Making-of: Exhibition Design & Branding für das Tibet Museum
Im Februar 2022 eröffnete in Dharamsala das Tibet Museum, das ganz modern und sehr persönlich von Geschichte, Kultur und Vertreibung erzählt. Fünf Jahre lang haben der Berliner Artdirektor Markus Strümpel und die Szenografin Alexandra Grandjacques an der Gestaltung der Dauerausstellung gearbeitet
Im Januar 2017 begannen die beiden mit ersten Skizzen des Museumsparcours, bauten Modelle und suchten schließlich vor Ort nach einer Produktionsfirma, die das alles auch umsetzen konnte. Und sie fanden Design Habit.
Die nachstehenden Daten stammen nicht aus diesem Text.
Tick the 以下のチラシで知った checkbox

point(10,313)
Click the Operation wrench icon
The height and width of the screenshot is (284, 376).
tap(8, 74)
Zwar saß das Studio fast 500 Kilometer entfernt in Neu-Delhi, war aber offen für neue Ideen. »Ohne Design Habit hätten wir das Projekt nie stemmen können«, sagt Markus Strümpel. Erst recht nicht, als Corona ausbrach und Indien seine Grenzen für zwei Jahre schloss.
Als Erstes aber sammelten die Kurator:innen persönliche Objekte – Schuhe, Koffer, Gebetbücher – und Geschichten von Tibeter:innen. Wie die des Schneiders des Dalai Lama, der nach dessen Flucht über das Himalaya-Gebirge 1959 für die gesamte Delegation neue Roben nähen musste, da es in Indien viel wärmer war. Oder die Geschichte einer jungen Tibeterin, die weinend erzählte, wie ihre Eltern sie als Kind einer Gruppe Flüchtender mitgaben, und die ihre Familie nie wiedergesehen hat. Ein älterer Mann hingegen erinnerte sich, wie sein Vater einst für mehrere Wochen verschwand und sich herausstellte, dass er von der CIA für den Widerstand geschult worden war.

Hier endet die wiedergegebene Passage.